■ Petunjuk: Ketik ulang dengan tepat bagian petikan tentang peta Laut Natuna Utara, mulai dari "BIJAK ONLINE (JAKARTA)-Sebagai" terus ke bawah hingga "22 Juli 2017.".

■ Petikan Teks:
....................

BIJAK ONLINE (JAKARTA)-Sebagai salah seorang dosen dengan mata kuliah hubungan internasional di Universitas Islam Negeri (UIN) Syarif Hidayatullah Jakarta, Teguh Santosa, menilai, pembuatan peta dan menegaskan istilah Laut Natuna Utara, merupakan kebijakan Pemerintah RI yang sangat berlian. Kenapa? Karena peta ini dibuat di tengah gelombang baru pertarungan kepentingan  di level regional dan global. 

"Yang jelas, peta baru tentang Laut Natuna Utara, bisa dipandang sebagai upaya pemerintah membentengi kedaulatan dan menegakan kewibawaan negara dalam berinteraksi dengan negara-negara tetangga terdekat, dan menciptakan kepastian hukum internasional," kata Ketua Serikat Media Siber Indonesia, Teguh Santosa, Sabtu 22 Juli 2017.

....................

■ Data yang Diberikan:

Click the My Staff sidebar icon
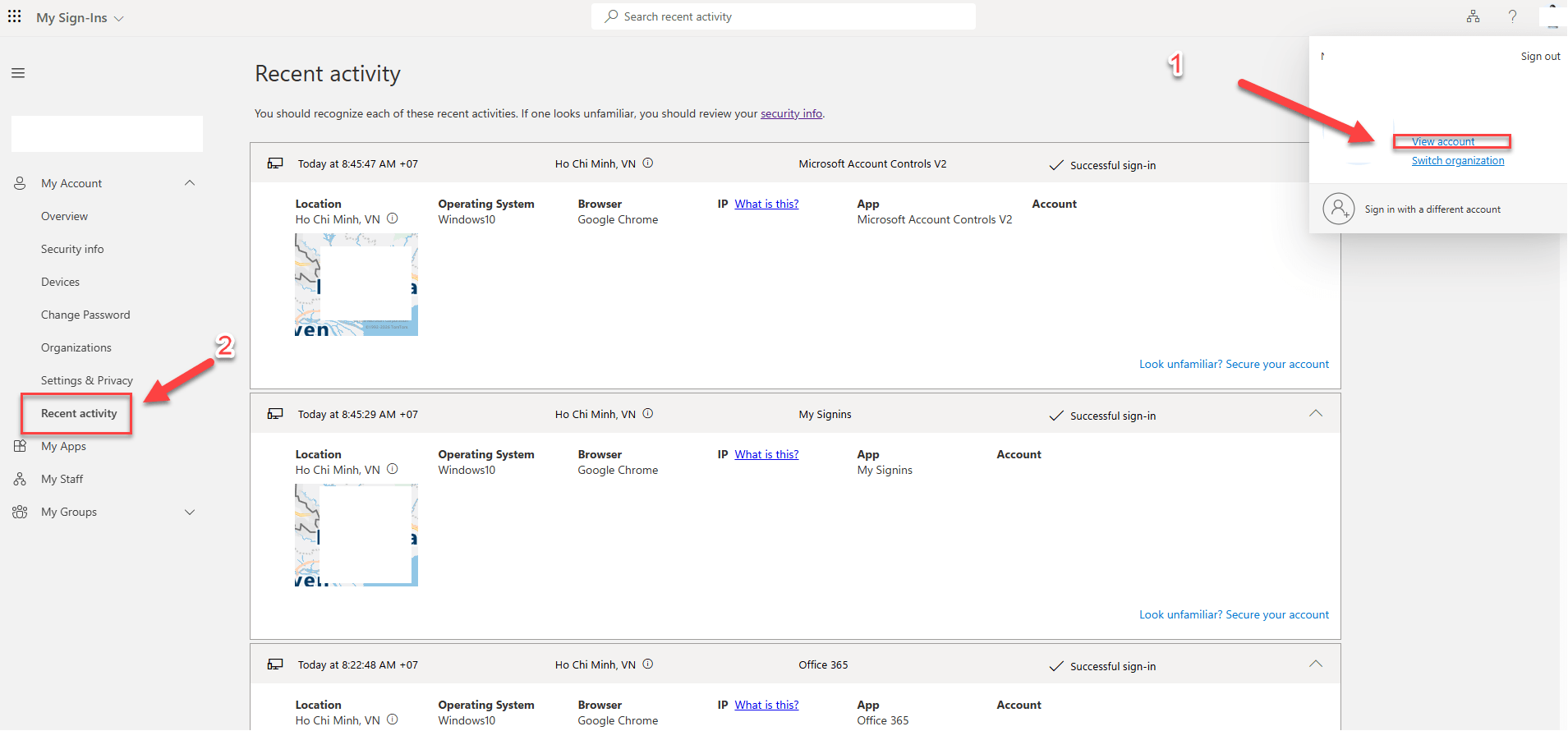1568x731 pixels. point(20,479)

....................

■ Jawaban Lengkap:
BIJAK ONLINE (JAKARTA)-Sebagai salah seorang dosen dengan mata kuliah hubungan internasional di Universitas Islam Negeri (UIN) Syarif Hidayatullah Jakarta, Teguh Santosa, menilai, pembuatan peta dan menegaskan istilah Laut Natuna Utara, merupakan kebijakan Pemerintah RI yang sangat berlian. Kenapa? Karena peta ini dibuat di tengah gelombang baru pertarungan kepentingan  di level regional dan global. 

"Yang jelas, peta baru tentang Laut Natuna Utara, bisa dipandang sebagai upaya pemerintah membentengi kedaulatan dan menegakan kewibawaan negara dalam berinteraksi dengan negara-negara tetangga terdekat, dan menciptakan kepastian hukum internasional," kata Ketua Serikat Media Siber Indonesia, Teguh Santosa, Sabtu 22 Juli 2017.